The following op-ed was written by Kelly Wright, a Learn Liberty employee. It does not reflect the views of Learn Liberty as an institution.
NFL quarterback Colin Kaepernick’s principled decision to remain seated during the national anthem earlier this summer has sparked a wave of similar protests across the sports world. In addition to NFL players, soccer stars, volleyball players, and even entire high school teams are engaging in protest. Kaepernick cited police brutality as the reason for his protest, claiming that the U.S. has a history of white supremacy and that the principles on which the country was founded have not been consistently applied.
These protests are arising at a time when relations between the citizenry and the government are particularly strained. Americans are reporting record low levels of confidence in their police departments, and movements like Black Lives Matter have grown in popularity in recent years. Predictably, the protests have met considerable criticism.
Critics have, almost on cue (and without a hint of irony), accused Kaepernick of hating America for not pledging appropriate fealty to the state and its symbols. Never mind that what makes America unique is the right to protest and an almost innate skepticism of the government and authority.

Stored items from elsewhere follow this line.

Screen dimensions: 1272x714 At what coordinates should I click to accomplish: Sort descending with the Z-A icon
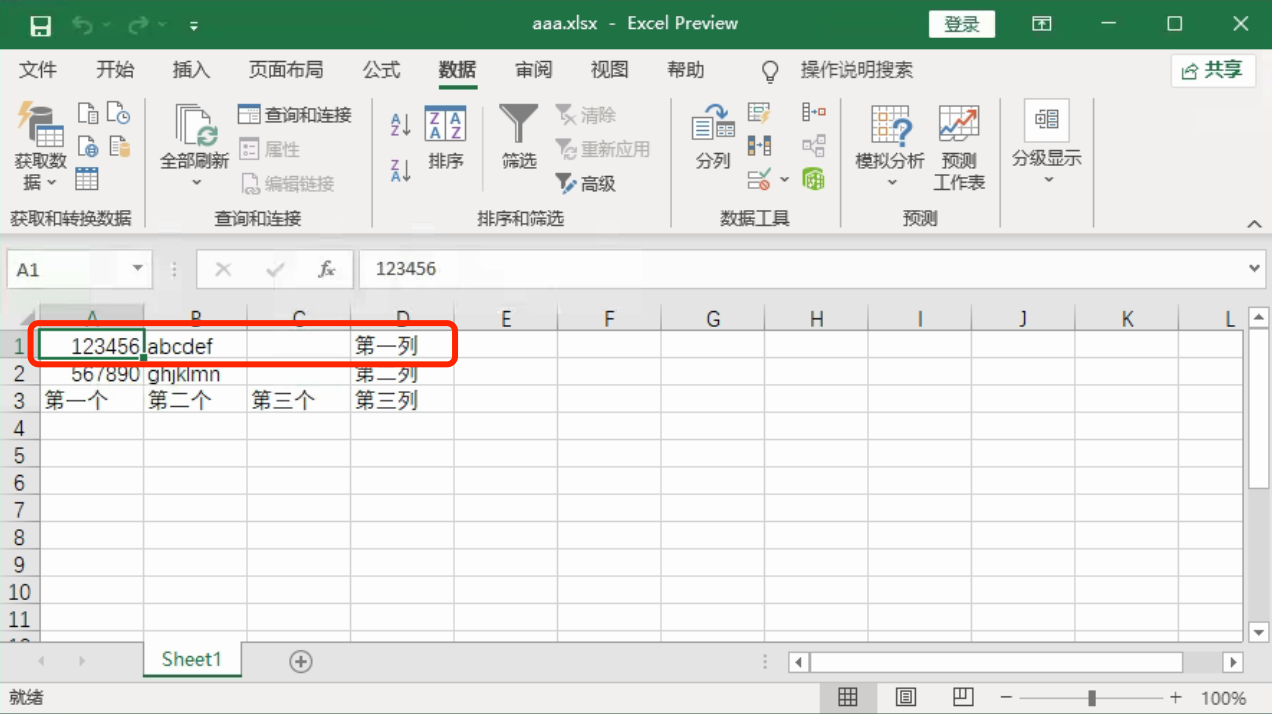(400, 170)
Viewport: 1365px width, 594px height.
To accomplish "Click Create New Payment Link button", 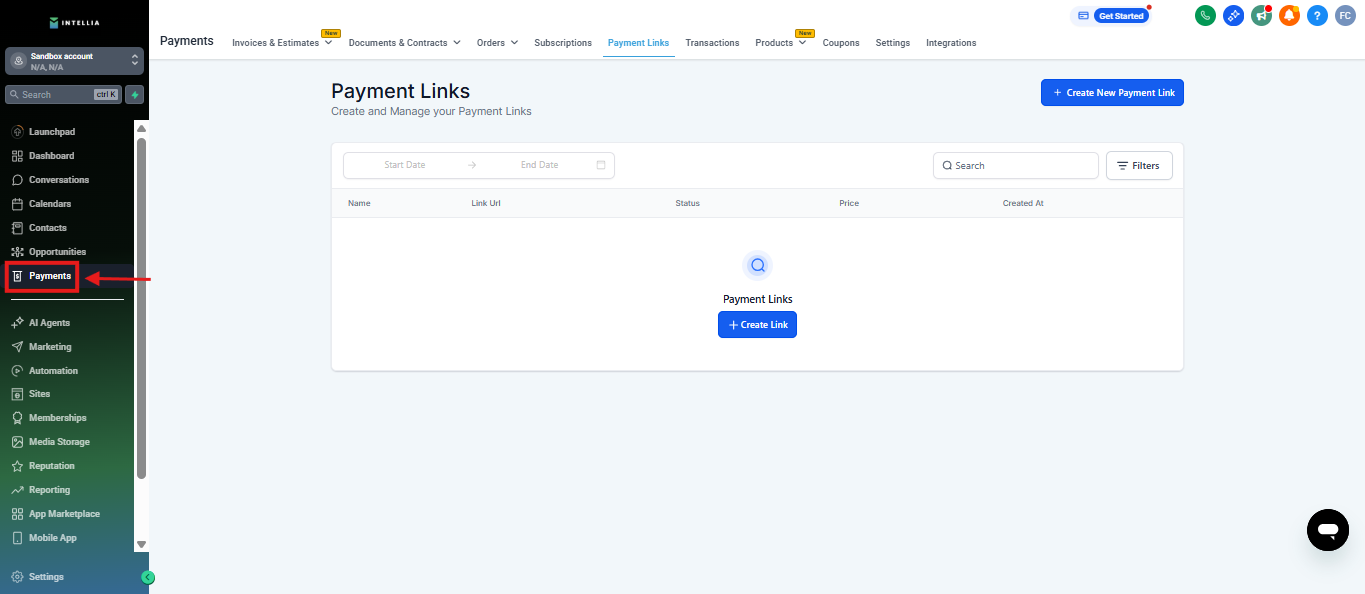I will [1112, 93].
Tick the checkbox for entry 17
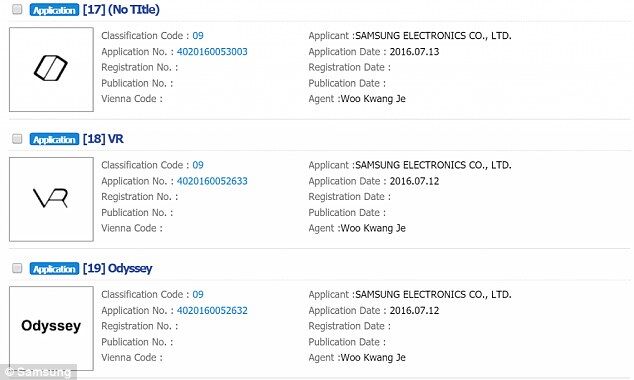 pyautogui.click(x=17, y=9)
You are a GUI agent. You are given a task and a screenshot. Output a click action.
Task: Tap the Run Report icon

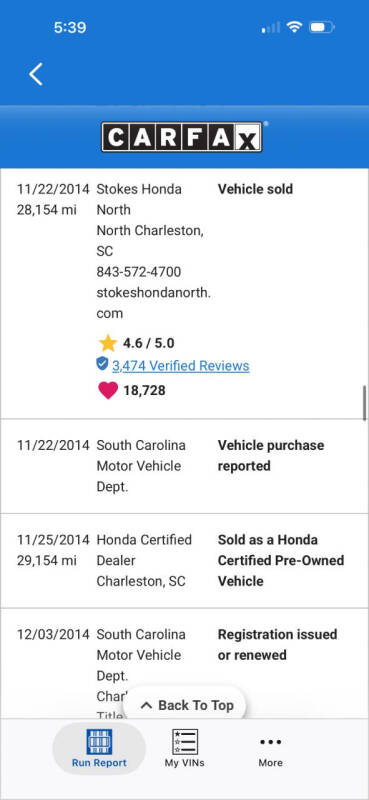click(99, 741)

Conservatives have engaged in a lot of (sometimes legitimate) handwringing over American hypersensitivity that, they say, leads to people being easily offended. But the controversy surrounding the recent protests reveals that conservatives might have their own sacred cows in the perennial culture wars. Maybe they require trigger warnings before encountering anything critical of the police or U.S. military?
Still, the wave of protests is a necessary and healthy aspect of our democracy. President Obama has even come to Kaepernick’s defense against right-wing critics. It makes sense that a popular NFL player would use his platform to bring attention to an issue he cares about. Protesting and criticizing government is an American ideal that should be encouraged and vigorously defended. Considering the increasing politicization of the NFL, I can’t think of a better venue in which to stage this protest.
Dan Carney really brought the point home in an op-ed in USA Today:
“As recently as the 1990s, when the anthem was played before a game, I can remember turning to a flag flying over the end zone. Today, the flag at an NFL game is almost always marched in by a military honor guard.
At major games, it is not uncommon to have military flyovers at the conclusion of the anthem. And in recent years, I can remember numerous times when members of the military or police were honored before the game or at halftime…In November, a Senate committee revealed that the Pentagon paid various sports teams at least $6.8 million for some of these tributes.
Perhaps it should come as no surprise then that Kaepernick and other NFL players would pick the anthem as a vehicle for protesting police brutality. They don’t see it so much as a national anthem as a police and military anthem.””]
Kaepernick is engaging in a uniquely American way of making his belief’s known. He’s standing up for a cause he believes in, and in doing so he is using his platform and privilege to amplify an important message. For this he should be celebrated and defended, not shouted down and diminished.